:: Data under study
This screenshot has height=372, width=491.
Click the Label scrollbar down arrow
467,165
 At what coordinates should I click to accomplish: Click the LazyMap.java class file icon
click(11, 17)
::::
:: Data under study
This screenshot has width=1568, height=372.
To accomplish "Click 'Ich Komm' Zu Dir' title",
::::
:: Data under study
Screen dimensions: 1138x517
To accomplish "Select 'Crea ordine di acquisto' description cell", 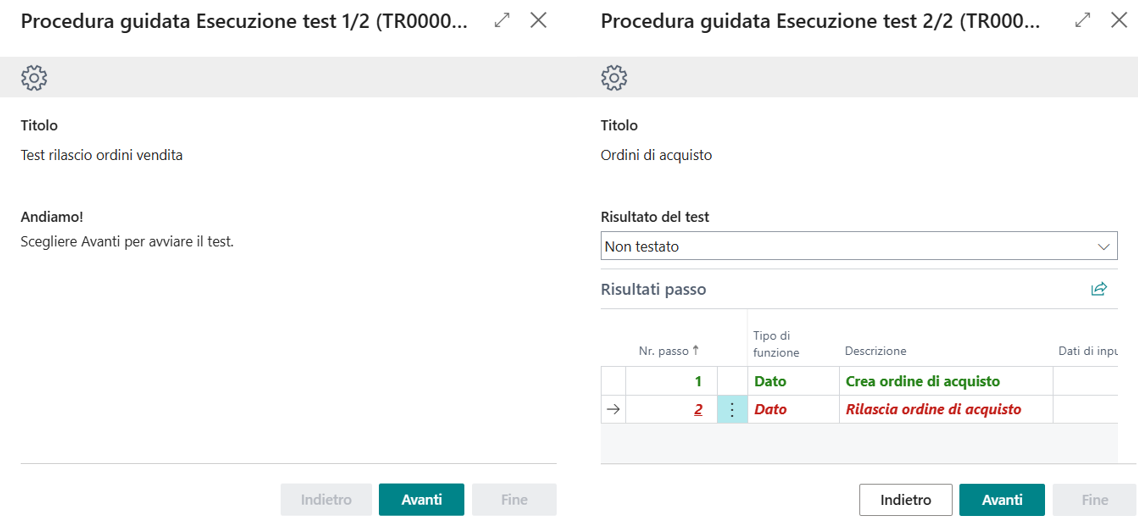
::::
◆ Your instructions
Some lines contain the word "height". Pull each one out of the listing.

◆ Exercise solution
This screenshot has height=372, width=491.
This screenshot has width=1568, height=372.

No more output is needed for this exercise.